Cardiovascular exercise
Engage in activities like brisk walking, jogging, cycling, or swimming to burn calories and improve overall fitness.
Strength training
Incorporate resistance exercises to build muscle mass, which can help boost metabolism and reduce visceral fat.
Learn to manage stress
Chronic stress can lead to increased abdominal fat. Practice relaxation techniques such as meditation, yoga, or deep breathing to manage stress levels.
Quality Sleep
Aim for 7-9 hours of quality sleep each night.
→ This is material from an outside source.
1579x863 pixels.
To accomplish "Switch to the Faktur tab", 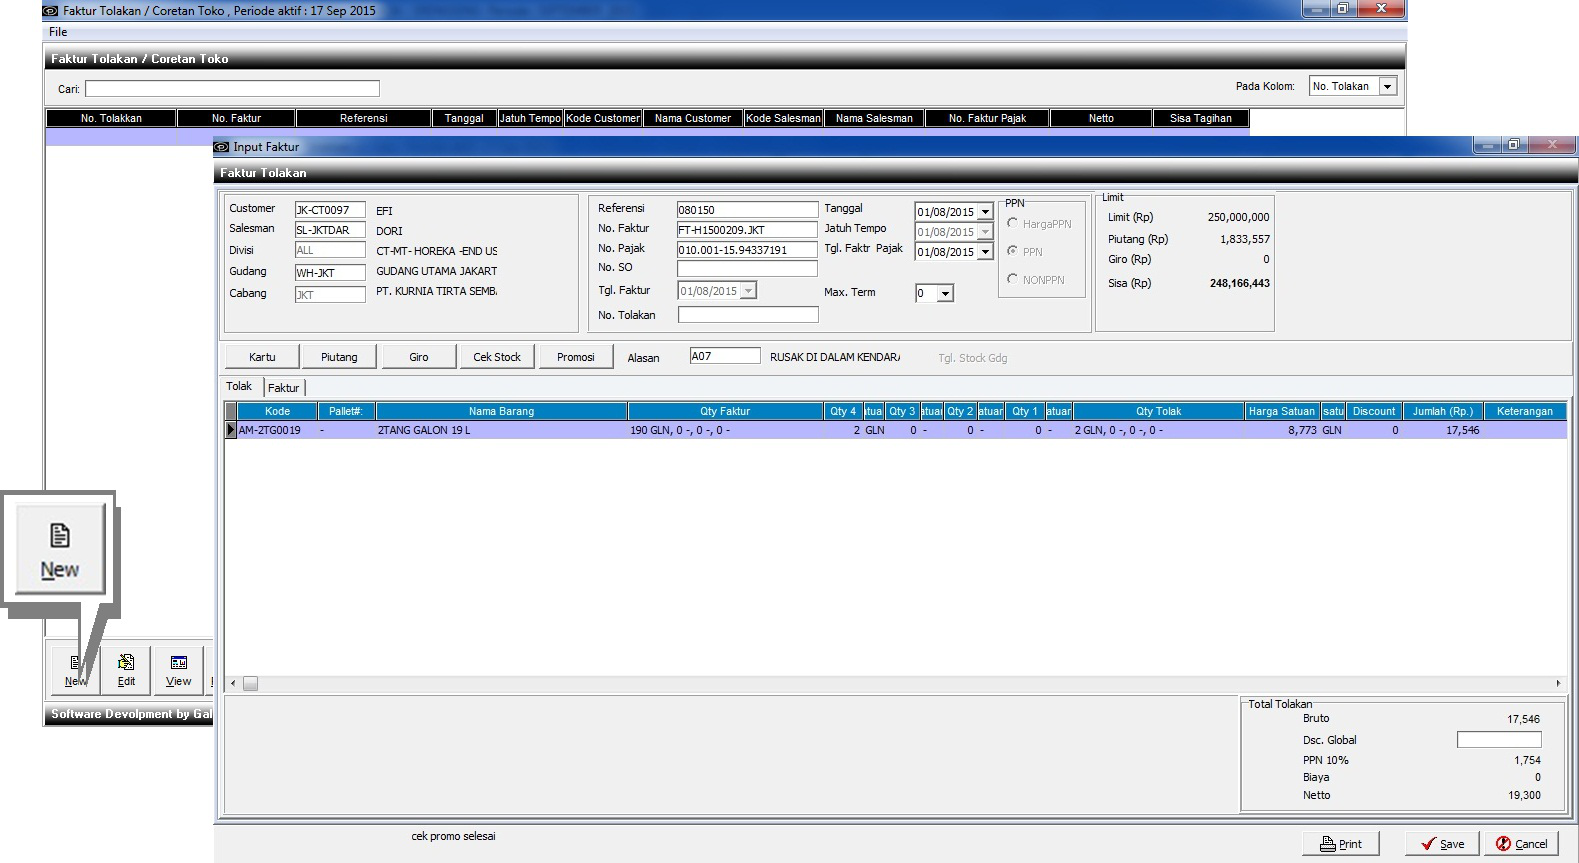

Poor sleep patterns can disrupt hormonal balance, leading to weight gain, including visceral fat.
Hydration
Drinking enough water helps control appetite and can aid in weight management.
Avoid Crash Diets
Extreme diets may result in quick weight loss, but they often lead to muscle loss and a rebound in fat gain, including visceral fat.
Reducing visceral fat goes beyond cosmetic goals-it’s about prioritising your health and reducing the risk of serious medical conditions.
By adopting a combination of healthy eating, regular exercise, stress management, adequate sleep, and staying hydrated, you can take meaningful steps toward reducing visceral fat and improving your overall well-being. Remember, consistency and patience are key on this journey to a healthier you.